Records provided:

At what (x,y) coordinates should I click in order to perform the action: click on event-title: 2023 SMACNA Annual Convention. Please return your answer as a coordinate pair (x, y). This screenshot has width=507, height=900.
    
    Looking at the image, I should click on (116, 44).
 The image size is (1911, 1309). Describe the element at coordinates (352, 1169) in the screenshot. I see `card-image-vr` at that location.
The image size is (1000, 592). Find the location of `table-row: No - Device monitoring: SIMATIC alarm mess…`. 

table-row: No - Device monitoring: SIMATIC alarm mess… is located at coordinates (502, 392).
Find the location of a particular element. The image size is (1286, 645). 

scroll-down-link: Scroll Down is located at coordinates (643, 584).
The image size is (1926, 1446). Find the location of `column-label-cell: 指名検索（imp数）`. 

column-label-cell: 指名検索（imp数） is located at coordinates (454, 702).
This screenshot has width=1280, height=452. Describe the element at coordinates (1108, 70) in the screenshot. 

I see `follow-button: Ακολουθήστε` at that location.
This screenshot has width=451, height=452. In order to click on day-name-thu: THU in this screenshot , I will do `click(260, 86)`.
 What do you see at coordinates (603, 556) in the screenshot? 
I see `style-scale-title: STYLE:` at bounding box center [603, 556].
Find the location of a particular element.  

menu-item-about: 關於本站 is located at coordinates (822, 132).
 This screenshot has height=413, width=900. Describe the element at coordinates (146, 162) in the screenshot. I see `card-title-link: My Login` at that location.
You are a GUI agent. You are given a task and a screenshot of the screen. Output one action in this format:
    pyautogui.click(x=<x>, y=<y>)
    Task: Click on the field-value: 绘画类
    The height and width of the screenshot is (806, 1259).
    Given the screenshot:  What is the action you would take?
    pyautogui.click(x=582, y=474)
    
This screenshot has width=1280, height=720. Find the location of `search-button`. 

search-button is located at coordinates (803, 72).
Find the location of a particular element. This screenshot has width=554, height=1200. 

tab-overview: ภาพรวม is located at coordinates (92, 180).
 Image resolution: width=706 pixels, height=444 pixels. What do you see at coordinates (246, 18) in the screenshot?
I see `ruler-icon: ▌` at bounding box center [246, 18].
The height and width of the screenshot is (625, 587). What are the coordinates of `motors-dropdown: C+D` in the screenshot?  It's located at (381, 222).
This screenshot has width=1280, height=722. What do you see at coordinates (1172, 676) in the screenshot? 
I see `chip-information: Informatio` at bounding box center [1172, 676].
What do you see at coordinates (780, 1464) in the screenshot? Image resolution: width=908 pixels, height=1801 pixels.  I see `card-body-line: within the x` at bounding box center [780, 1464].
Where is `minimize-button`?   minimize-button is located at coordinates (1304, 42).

Work instructions: Please put the lines of the records above, starting with the line containing "Find the location of a particular element. This" and ending with the line containing "center [1172, 676].", into a JSON list of strings, one string per line and with blank lines omitted.

Written solution:
[
  "Find the location of a particular element. This screenshot has width=554, height=1200. ",
  "tab-overview: ภาพรวม is located at coordinates (92, 180).",
  " Image resolution: width=706 pixels, height=444 pixels. What do you see at coordinates (246, 18) in the screenshot?",
  "I see `ruler-icon: ▌` at bounding box center [246, 18].",
  "The height and width of the screenshot is (625, 587). What are the coordinates of `motors-dropdown: C+D` in the screenshot?  It's located at (381, 222).",
  "This screenshot has width=1280, height=722. What do you see at coordinates (1172, 676) in the screenshot? ",
  "I see `chip-information: Informatio` at bounding box center [1172, 676]."
]